### [The problem]
Once the records below have been read, copy them all out exactly.

*** Provided information ***

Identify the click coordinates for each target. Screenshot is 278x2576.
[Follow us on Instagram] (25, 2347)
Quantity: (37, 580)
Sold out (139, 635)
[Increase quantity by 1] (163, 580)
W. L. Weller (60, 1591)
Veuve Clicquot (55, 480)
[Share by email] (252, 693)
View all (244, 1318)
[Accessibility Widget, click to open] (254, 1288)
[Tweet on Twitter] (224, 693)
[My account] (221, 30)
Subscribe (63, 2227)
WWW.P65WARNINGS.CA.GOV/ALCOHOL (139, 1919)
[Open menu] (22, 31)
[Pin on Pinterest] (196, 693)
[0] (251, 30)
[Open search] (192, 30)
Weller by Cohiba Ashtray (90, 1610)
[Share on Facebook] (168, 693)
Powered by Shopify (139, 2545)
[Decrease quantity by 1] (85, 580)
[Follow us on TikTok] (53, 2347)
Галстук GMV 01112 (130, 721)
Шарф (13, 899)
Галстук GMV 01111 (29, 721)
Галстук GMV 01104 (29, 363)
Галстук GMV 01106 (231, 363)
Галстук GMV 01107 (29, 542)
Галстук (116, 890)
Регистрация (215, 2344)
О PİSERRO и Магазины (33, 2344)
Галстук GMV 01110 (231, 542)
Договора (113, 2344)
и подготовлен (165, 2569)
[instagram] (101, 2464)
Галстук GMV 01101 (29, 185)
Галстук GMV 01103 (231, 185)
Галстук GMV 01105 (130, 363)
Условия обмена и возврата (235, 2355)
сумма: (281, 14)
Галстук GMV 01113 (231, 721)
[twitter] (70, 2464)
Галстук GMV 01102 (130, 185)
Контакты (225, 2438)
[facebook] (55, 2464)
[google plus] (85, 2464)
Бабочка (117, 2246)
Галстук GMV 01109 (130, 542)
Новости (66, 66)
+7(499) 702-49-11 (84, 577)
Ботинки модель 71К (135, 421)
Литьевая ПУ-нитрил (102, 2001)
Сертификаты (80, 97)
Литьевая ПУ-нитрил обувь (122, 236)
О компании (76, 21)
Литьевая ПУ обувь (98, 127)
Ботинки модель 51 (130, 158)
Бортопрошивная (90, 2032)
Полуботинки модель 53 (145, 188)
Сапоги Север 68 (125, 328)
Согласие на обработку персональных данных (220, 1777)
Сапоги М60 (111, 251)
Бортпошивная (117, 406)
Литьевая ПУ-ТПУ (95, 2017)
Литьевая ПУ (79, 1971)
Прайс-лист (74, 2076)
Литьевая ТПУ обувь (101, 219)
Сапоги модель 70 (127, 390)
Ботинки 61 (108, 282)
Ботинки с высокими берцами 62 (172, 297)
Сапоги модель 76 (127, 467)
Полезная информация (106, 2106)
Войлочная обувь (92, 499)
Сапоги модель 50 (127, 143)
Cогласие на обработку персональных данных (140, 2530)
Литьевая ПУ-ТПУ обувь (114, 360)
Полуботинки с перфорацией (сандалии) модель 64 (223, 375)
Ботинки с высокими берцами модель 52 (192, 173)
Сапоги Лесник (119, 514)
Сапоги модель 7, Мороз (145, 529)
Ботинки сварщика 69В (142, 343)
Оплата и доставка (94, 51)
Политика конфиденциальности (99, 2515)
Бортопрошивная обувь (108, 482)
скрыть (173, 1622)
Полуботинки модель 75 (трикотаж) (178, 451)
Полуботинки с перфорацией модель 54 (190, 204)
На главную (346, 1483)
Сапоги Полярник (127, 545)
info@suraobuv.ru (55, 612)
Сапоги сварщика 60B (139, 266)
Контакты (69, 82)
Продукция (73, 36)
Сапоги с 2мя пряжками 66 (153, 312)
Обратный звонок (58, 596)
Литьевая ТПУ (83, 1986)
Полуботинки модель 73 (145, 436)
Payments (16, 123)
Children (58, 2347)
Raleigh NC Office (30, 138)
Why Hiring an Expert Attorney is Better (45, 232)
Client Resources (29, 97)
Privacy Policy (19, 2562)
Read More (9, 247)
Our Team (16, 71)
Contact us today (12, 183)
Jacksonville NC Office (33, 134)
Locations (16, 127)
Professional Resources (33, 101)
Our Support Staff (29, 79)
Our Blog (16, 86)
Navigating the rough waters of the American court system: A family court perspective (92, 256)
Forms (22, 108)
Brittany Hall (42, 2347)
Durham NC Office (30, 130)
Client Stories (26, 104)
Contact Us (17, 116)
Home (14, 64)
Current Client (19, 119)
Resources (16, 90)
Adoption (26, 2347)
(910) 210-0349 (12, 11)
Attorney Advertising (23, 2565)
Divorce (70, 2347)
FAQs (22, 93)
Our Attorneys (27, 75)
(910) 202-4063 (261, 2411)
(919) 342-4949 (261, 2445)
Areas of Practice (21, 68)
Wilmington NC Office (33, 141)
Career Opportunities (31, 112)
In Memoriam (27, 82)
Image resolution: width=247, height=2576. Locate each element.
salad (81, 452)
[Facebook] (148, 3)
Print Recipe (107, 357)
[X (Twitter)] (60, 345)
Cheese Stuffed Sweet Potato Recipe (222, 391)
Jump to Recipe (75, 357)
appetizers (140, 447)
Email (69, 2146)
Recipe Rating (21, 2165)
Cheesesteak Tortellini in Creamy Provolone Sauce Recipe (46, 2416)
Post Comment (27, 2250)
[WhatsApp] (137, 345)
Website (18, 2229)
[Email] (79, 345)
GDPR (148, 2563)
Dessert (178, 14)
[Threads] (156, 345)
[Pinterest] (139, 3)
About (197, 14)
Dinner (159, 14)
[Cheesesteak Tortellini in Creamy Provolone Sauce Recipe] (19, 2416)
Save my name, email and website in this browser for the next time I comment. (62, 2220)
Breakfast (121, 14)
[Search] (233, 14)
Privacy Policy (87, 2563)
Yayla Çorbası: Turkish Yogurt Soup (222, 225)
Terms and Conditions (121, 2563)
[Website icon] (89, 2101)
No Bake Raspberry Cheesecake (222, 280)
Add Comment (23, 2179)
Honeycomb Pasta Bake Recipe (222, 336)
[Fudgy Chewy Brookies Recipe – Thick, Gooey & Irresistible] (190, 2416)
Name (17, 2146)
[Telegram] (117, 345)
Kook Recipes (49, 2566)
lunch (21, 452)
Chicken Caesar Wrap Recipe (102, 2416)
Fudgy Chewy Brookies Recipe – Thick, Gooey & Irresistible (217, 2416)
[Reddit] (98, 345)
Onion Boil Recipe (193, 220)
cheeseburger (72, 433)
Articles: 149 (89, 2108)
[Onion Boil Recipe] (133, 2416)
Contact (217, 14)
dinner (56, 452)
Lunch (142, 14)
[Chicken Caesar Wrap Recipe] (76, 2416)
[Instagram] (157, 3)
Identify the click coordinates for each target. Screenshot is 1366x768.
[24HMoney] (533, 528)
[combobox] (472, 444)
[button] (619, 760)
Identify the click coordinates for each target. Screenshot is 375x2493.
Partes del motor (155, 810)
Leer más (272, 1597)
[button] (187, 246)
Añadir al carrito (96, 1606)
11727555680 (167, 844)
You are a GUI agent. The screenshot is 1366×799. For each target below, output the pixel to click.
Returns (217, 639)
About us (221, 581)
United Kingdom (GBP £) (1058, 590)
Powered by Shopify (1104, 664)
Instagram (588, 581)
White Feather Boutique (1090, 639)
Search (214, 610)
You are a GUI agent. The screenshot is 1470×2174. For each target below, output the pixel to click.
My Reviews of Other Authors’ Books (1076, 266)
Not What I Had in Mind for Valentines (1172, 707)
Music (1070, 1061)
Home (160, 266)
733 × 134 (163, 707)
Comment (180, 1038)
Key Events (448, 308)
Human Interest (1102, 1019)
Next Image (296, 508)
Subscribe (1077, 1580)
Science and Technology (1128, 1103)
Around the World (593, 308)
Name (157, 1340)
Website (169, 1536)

*** End of Provided information ***

### [Output below]
Identify the click coordinates for each target. Screenshot is 278x2576.
[Follow us on Instagram] (25, 2347)
Quantity: (37, 580)
Sold out (139, 635)
[Increase quantity by 1] (163, 580)
W. L. Weller (60, 1591)
Veuve Clicquot (55, 480)
[Share by email] (252, 693)
View all (244, 1318)
[Accessibility Widget, click to open] (254, 1288)
[Tweet on Twitter] (224, 693)
[My account] (221, 30)
Subscribe (63, 2227)
WWW.P65WARNINGS.CA.GOV/ALCOHOL (139, 1919)
[Open menu] (22, 31)
[Pin on Pinterest] (196, 693)
[0] (251, 30)
[Open search] (192, 30)
Weller by Cohiba Ashtray (90, 1610)
[Share on Facebook] (168, 693)
Powered by Shopify (139, 2545)
[Decrease quantity by 1] (85, 580)
[Follow us on TikTok] (53, 2347)
Галстук GMV 01112 (130, 721)
Шарф (13, 899)
Галстук GMV 01111 (29, 721)
Галстук GMV 01104 (29, 363)
Галстук GMV 01106 (231, 363)
Галстук GMV 01107 (29, 542)
Галстук (116, 890)
Регистрация (215, 2344)
О PİSERRO и Магазины (33, 2344)
Галстук GMV 01110 (231, 542)
Договора (113, 2344)
и подготовлен (165, 2569)
[instagram] (101, 2464)
Галстук GMV 01101 (29, 185)
Галстук GMV 01103 (231, 185)
Галстук GMV 01105 (130, 363)
Условия обмена и возврата (235, 2355)
сумма: (281, 14)
Галстук GMV 01113 (231, 721)
[twitter] (70, 2464)
Галстук GMV 01102 (130, 185)
Контакты (225, 2438)
[facebook] (55, 2464)
[google plus] (85, 2464)
Бабочка (117, 2246)
Галстук GMV 01109 (130, 542)
Новости (66, 66)
+7(499) 702-49-11 (84, 577)
Ботинки модель 71К (135, 421)
Литьевая ПУ-нитрил (102, 2001)
Сертификаты (80, 97)
Литьевая ПУ-нитрил обувь (122, 236)
О компании (76, 21)
Литьевая ПУ обувь (98, 127)
Ботинки модель 51 (130, 158)
Бортопрошивная (90, 2032)
Полуботинки модель 53 (145, 188)
Сапоги Север 68 (125, 328)
Согласие на обработку персональных данных (220, 1777)
Сапоги М60 (111, 251)
Бортпошивная (117, 406)
Литьевая ПУ-ТПУ (95, 2017)
Литьевая ПУ (79, 1971)
Прайс-лист (74, 2076)
Литьевая ТПУ обувь (101, 219)
Сапоги модель 70 (127, 390)
Ботинки 61 (108, 282)
Ботинки с высокими берцами 62 (172, 297)
Сапоги модель 76 (127, 467)
Полезная информация (106, 2106)
Войлочная обувь (92, 499)
Сапоги модель 50 (127, 143)
Cогласие на обработку персональных данных (140, 2530)
Литьевая ПУ-ТПУ обувь (114, 360)
Полуботинки с перфорацией (сандалии) модель 64 (223, 375)
Ботинки с высокими берцами модель 52 (192, 173)
Сапоги Лесник (119, 514)
Сапоги модель 7, Мороз (145, 529)
Ботинки сварщика 69В (142, 343)
Оплата и доставка (94, 51)
Политика конфиденциальности (99, 2515)
Бортопрошивная обувь (108, 482)
скрыть (173, 1622)
Полуботинки модель 75 (трикотаж) (178, 451)
Полуботинки с перфорацией модель 54 (190, 204)
На главную (346, 1483)
Сапоги Полярник (127, 545)
info@suraobuv.ru (55, 612)
Сапоги сварщика 60B (139, 266)
Контакты (69, 82)
Продукция (73, 36)
Сапоги с 2мя пряжками 66 (153, 312)
Обратный звонок (58, 596)
Литьевая ТПУ (83, 1986)
Полуботинки модель 73 (145, 436)
Payments (16, 123)
Children (58, 2347)
Raleigh NC Office (30, 138)
Why Hiring an Expert Attorney is Better (45, 232)
Client Resources (29, 97)
Privacy Policy (19, 2562)
Read More (9, 247)
Our Team (16, 71)
Contact us today (12, 183)
Jacksonville NC Office (33, 134)
Locations (16, 127)
Professional Resources (33, 101)
Our Support Staff (29, 79)
Our Blog (16, 86)
Navigating the rough waters of the American court system: A family court perspective (92, 256)
Forms (22, 108)
Brittany Hall (42, 2347)
Durham NC Office (30, 130)
Client Stories (26, 104)
Contact Us (17, 116)
Home (14, 64)
Current Client (19, 119)
Resources (16, 90)
Adoption (26, 2347)
(910) 210-0349 (12, 11)
Attorney Advertising (23, 2565)
Divorce (70, 2347)
FAQs (22, 93)
Our Attorneys (27, 75)
(910) 202-4063 (261, 2411)
(919) 342-4949 (261, 2445)
Areas of Practice (21, 68)
Wilmington NC Office (33, 141)
Career Opportunities (31, 112)
In Memoriam (27, 82)
Image resolution: width=247, height=2576. Locate each element.
salad (81, 452)
[Facebook] (148, 3)
Print Recipe (107, 357)
[X (Twitter)] (60, 345)
Cheese Stuffed Sweet Potato Recipe (222, 391)
Jump to Recipe (75, 357)
appetizers (140, 447)
Email (69, 2146)
Recipe Rating (21, 2165)
Cheesesteak Tortellini in Creamy Provolone Sauce Recipe (46, 2416)
Post Comment (27, 2250)
[WhatsApp] (137, 345)
Website (18, 2229)
[Email] (79, 345)
GDPR (148, 2563)
Dessert (178, 14)
[Threads] (156, 345)
[Pinterest] (139, 3)
About (197, 14)
Dinner (159, 14)
[Cheesesteak Tortellini in Creamy Provolone Sauce Recipe] (19, 2416)
Save my name, email and website in this browser for the next time I comment. (62, 2220)
Breakfast (121, 14)
[Search] (233, 14)
Privacy Policy (87, 2563)
Yayla Çorbası: Turkish Yogurt Soup (222, 225)
Terms and Conditions (121, 2563)
[Website icon] (89, 2101)
No Bake Raspberry Cheesecake (222, 280)
Add Comment (23, 2179)
Honeycomb Pasta Bake Recipe (222, 336)
[Fudgy Chewy Brookies Recipe – Thick, Gooey & Irresistible] (190, 2416)
Name (17, 2146)
[Telegram] (117, 345)
Kook Recipes (49, 2566)
lunch (21, 452)
Chicken Caesar Wrap Recipe (102, 2416)
Fudgy Chewy Brookies Recipe – Thick, Gooey & Irresistible (217, 2416)
[Reddit] (98, 345)
Onion Boil Recipe (193, 220)
cheeseburger (72, 433)
Articles: 149 (89, 2108)
[Onion Boil Recipe] (133, 2416)
Contact (217, 14)
dinner (56, 452)
Lunch (142, 14)
[Chicken Caesar Wrap Recipe] (76, 2416)
[Instagram] (157, 3)
Identify the click coordinates for each target. Screenshot is 1366x768.
[24HMoney] (533, 528)
[combobox] (472, 444)
[button] (619, 760)
Identify the click coordinates for each target. Screenshot is 375x2493.
Partes del motor (155, 810)
Leer más (272, 1597)
[button] (187, 246)
Añadir al carrito (96, 1606)
11727555680 (167, 844)
You are a GUI agent. The screenshot is 1366×799. For each target below, output the pixel to click.
Returns (217, 639)
About us (221, 581)
United Kingdom (GBP £) (1058, 590)
Powered by Shopify (1104, 664)
Instagram (588, 581)
White Feather Boutique (1090, 639)
Search (214, 610)
You are a GUI agent. The screenshot is 1470×2174. For each target below, output the pixel to click.
My Reviews of Other Authors’ Books (1076, 266)
Not What I Had in Mind for Valentines (1172, 707)
Music (1070, 1061)
Home (160, 266)
733 × 134 (163, 707)
Comment (180, 1038)
Key Events (448, 308)
Human Interest (1102, 1019)
Next Image (296, 508)
Subscribe (1077, 1580)
Science and Technology (1128, 1103)
Around the World (593, 308)
Name (157, 1340)
Website (169, 1536)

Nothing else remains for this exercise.